Esta vez el político invitado era Galán, que ya poseía amplio prestigio en el país.  Yo me había encontrado con dos amigos, media hora antes del acto. Eran ellos los escritores Euclides Jaramillo y Alirio Gallego. De pronto, como un ser anónimo, vimos al personaje, completamente solo, que caminaba por entre los tenderetes y observaba con interés el movimiento de la ciudad y la actitud de la gente en ese sector popular. Nos apresuramos a saludarlo e hicimos la presentación de nuestros nombres y actividades (los tres, fuera de escritores, ocupábamos posiciones representativas en la ciudad).

Luego lo invitamos a tomarnos un café en un sencillo local vecino a la plaza de mercado. De inmediato surgió el diálogo cordial. Nos preguntó por las vicisitudes del café, por la vida social y económica de la región, por los problemas públicos. La conversación fluyó espontánea, como si fuéramos viejos amigos. Esa media hora de franca tertulia, en medio del ambiente desprovisto de solemnidad, agigantó la dimensión del caudillo.

Como admirador de la gran facilidad de palabra que tenía Galán, se me ocurrió preguntarle cómo había adquirido el don maravilloso de la oratoria, que hacía estremecer las plazas públicas. Ante lo cual, nos hizo esta sorprendente revelación: él era una persona tímida que no gustaba de las reuniones sociales de mucha gente, en las que se sentía cohibido y hablaba poco. Sus tertulias favoritas eran las que no sobrepasaban las cinco o seis personas, como la que  realizábamos en ese momento. Pero cuando se ponía ante un micrófono, se transformaba. Se olvidaba de su timidez, y su espíritu y sus ideas vibraban en presencia de las multitudes.
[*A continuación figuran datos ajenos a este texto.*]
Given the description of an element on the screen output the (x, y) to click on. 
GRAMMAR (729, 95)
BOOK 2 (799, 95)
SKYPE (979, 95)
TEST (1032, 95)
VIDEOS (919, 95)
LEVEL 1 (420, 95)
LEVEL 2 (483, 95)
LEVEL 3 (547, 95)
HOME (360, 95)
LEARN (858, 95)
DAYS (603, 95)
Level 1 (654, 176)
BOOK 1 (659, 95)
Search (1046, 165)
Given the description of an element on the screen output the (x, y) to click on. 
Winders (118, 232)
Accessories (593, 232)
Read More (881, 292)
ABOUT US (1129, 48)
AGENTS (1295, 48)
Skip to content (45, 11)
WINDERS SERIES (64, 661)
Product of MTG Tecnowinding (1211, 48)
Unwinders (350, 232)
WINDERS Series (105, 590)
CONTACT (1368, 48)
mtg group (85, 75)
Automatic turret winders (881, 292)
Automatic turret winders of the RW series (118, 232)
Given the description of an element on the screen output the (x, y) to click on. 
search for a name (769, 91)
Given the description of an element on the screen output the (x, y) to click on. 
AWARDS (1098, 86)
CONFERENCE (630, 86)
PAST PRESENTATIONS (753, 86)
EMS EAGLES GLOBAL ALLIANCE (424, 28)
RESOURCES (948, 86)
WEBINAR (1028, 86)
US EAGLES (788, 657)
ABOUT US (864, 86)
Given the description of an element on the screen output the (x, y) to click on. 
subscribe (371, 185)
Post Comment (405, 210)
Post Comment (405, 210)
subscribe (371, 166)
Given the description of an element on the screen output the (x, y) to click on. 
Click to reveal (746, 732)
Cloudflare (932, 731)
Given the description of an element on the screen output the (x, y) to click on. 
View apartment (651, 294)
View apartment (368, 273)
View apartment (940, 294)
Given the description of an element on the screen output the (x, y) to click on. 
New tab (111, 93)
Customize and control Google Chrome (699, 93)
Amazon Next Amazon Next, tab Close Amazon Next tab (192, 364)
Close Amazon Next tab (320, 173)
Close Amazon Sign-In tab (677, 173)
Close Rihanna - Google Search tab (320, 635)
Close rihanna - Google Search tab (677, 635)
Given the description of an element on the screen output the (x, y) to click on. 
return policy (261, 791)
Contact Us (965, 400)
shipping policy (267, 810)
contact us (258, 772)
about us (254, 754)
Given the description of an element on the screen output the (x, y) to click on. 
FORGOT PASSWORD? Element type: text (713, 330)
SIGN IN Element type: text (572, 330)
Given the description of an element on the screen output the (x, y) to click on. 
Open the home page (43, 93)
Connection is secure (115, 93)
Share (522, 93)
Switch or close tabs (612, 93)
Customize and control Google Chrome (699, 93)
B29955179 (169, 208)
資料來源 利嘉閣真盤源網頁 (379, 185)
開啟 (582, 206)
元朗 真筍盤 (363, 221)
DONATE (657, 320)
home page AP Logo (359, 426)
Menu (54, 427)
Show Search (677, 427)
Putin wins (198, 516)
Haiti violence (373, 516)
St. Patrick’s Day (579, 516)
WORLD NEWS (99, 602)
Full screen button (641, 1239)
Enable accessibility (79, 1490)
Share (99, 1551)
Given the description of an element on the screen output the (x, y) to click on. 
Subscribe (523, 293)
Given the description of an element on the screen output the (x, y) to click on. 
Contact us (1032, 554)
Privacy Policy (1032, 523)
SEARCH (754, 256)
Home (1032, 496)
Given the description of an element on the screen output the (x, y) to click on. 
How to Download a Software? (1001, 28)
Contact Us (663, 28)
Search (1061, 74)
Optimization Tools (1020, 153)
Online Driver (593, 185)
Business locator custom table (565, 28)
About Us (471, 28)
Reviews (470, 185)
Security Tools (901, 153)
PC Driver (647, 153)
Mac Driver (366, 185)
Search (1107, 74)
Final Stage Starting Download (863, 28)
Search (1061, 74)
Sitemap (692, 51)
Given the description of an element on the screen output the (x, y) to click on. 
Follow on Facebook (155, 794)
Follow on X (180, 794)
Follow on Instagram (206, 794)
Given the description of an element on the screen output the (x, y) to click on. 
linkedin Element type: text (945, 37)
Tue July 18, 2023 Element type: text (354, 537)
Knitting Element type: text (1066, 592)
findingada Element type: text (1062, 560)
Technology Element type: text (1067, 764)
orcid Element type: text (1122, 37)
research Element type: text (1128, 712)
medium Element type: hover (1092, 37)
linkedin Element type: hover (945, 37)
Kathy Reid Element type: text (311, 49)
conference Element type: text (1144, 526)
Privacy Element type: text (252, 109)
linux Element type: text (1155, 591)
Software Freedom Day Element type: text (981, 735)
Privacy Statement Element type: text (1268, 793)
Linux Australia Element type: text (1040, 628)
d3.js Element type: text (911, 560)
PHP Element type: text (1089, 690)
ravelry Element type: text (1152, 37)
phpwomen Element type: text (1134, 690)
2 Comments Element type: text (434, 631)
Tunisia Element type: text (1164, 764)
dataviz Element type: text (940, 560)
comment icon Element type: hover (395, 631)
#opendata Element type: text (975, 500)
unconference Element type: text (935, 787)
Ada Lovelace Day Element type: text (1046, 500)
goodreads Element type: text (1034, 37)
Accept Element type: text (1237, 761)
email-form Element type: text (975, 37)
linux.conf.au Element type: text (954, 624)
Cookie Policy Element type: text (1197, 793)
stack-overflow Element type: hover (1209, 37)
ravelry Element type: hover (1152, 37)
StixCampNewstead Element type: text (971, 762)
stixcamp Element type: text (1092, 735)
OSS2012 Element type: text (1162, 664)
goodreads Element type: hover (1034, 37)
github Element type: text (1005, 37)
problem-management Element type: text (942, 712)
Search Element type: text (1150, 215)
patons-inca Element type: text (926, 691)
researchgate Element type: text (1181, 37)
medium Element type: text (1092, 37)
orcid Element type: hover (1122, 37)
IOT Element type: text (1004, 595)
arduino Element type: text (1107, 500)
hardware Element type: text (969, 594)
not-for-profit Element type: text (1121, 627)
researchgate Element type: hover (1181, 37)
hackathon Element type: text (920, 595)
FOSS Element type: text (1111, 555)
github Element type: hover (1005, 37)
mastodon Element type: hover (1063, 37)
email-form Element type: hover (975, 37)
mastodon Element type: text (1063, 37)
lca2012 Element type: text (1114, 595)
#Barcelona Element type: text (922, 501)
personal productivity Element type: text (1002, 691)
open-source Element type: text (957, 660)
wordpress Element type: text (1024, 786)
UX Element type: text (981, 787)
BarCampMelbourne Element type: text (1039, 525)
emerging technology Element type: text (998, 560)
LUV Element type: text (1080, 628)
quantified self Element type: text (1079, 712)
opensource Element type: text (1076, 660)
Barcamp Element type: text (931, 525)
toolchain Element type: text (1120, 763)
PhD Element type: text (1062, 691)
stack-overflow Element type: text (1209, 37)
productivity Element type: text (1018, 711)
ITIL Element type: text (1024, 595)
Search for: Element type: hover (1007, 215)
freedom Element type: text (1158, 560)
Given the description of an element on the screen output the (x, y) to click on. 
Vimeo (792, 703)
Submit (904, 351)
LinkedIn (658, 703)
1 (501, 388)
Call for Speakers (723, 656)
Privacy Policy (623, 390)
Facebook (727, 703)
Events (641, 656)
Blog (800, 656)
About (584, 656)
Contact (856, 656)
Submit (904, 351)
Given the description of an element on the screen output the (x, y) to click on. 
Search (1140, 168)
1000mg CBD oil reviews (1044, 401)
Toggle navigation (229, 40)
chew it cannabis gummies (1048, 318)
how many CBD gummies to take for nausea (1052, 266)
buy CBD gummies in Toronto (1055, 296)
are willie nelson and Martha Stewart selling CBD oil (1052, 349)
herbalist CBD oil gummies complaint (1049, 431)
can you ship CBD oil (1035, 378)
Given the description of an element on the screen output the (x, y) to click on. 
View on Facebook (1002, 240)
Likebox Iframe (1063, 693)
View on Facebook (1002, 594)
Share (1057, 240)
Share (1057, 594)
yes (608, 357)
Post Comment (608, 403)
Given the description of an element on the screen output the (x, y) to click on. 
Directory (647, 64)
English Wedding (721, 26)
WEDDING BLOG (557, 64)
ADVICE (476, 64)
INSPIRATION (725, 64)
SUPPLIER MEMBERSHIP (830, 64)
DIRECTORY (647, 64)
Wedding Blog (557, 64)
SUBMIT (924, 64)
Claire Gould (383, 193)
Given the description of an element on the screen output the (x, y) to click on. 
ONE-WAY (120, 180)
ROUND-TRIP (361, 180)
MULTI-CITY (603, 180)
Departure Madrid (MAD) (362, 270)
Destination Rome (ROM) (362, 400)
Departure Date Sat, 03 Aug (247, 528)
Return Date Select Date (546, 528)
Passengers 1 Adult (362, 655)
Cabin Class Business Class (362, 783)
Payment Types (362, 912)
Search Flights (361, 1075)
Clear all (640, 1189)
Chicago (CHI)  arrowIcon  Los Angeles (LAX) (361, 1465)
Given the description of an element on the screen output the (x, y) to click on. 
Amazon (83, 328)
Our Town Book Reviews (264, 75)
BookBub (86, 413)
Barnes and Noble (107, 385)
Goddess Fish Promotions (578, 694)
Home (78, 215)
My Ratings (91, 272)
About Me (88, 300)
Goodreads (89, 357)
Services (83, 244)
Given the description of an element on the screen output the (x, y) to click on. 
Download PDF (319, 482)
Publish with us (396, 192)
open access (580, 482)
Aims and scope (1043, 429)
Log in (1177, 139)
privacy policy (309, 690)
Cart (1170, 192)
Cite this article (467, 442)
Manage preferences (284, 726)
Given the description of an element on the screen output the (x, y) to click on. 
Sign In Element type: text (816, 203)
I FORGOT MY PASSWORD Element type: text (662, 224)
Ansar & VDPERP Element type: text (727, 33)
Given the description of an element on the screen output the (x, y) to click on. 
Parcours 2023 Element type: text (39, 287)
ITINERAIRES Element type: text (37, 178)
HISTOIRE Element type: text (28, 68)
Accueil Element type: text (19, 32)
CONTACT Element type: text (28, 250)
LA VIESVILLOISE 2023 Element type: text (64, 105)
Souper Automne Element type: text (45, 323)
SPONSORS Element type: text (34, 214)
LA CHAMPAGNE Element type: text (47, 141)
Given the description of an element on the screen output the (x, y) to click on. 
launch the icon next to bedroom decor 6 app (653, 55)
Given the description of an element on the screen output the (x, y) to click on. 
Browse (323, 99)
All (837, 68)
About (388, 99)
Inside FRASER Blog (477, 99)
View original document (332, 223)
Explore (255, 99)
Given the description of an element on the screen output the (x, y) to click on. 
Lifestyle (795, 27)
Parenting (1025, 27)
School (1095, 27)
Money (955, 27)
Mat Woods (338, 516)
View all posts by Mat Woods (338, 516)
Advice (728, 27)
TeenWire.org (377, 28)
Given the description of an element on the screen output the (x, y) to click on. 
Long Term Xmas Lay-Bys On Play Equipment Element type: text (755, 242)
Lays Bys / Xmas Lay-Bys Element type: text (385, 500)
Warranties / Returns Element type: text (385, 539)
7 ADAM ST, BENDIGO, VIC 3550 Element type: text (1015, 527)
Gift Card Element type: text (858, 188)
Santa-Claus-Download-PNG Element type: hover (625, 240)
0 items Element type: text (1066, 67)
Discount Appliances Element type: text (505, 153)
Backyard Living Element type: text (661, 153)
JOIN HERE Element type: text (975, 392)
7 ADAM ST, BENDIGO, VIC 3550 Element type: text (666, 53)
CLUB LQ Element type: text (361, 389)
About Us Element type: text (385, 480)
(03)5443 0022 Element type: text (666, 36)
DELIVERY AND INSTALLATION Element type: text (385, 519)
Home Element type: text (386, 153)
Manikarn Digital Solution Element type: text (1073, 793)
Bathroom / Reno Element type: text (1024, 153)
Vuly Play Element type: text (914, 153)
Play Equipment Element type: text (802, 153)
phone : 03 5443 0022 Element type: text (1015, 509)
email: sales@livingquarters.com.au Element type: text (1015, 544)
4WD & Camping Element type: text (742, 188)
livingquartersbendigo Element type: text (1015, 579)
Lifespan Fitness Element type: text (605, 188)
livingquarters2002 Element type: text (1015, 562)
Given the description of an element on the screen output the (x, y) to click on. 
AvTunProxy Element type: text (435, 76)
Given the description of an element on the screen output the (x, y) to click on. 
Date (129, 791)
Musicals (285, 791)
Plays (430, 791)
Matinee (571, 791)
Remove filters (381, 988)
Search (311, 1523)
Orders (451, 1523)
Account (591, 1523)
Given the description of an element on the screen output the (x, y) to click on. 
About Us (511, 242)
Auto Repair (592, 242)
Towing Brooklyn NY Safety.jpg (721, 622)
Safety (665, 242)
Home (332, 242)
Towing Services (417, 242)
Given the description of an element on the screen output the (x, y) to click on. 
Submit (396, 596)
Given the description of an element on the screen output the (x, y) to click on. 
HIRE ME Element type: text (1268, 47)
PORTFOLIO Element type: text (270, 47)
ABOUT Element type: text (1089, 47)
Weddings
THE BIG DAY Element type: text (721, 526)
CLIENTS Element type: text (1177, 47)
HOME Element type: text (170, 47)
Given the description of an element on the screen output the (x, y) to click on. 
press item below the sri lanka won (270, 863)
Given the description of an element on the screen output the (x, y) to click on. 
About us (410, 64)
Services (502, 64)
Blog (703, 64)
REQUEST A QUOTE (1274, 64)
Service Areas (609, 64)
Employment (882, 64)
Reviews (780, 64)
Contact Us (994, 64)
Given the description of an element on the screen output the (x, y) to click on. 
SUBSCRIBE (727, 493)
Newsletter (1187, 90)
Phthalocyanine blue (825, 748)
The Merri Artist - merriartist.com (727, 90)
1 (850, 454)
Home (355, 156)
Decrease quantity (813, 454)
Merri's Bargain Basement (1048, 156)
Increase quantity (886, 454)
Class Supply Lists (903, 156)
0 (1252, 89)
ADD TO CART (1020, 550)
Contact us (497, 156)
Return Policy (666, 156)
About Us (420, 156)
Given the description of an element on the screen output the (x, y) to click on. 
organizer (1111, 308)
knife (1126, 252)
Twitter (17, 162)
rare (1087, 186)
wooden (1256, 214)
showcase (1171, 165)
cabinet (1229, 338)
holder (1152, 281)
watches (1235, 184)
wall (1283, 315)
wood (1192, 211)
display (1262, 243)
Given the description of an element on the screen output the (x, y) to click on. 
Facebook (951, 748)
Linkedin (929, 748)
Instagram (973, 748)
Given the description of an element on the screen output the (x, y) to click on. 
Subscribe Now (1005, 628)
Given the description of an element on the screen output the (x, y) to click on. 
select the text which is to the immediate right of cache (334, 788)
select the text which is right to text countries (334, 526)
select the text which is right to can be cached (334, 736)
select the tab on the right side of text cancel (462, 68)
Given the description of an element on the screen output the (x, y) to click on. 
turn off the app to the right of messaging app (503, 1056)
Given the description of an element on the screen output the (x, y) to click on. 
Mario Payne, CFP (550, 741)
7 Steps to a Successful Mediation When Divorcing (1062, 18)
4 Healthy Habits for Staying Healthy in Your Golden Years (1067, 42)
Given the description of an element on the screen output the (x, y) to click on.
Cuando finalizó el acto del Comité de Cafeteros y los directivos del gremio lo invitaron a una reunión privada, el exministro y posible presidente de la República buscó entre la concurrencia a sus tres amigos ocasionales y se despidió de nosotros con un cálido apretón de manos, manifestándonos que habíamos sido sus mejores interlocutores en su paso por el Quindío.

Nunca más volví a hablar con Galán. Y siempre lo admiré desde la distancia. Cuando diez años después lo asesinaron en la plaza de Soacha, duré varios días conmocionado ante el monstruoso suceso que le arrebató la esperanza a Colombia en aquellos momentos cruciales.

 El Espectador, Bogotá, 9 de septiembre de 2004.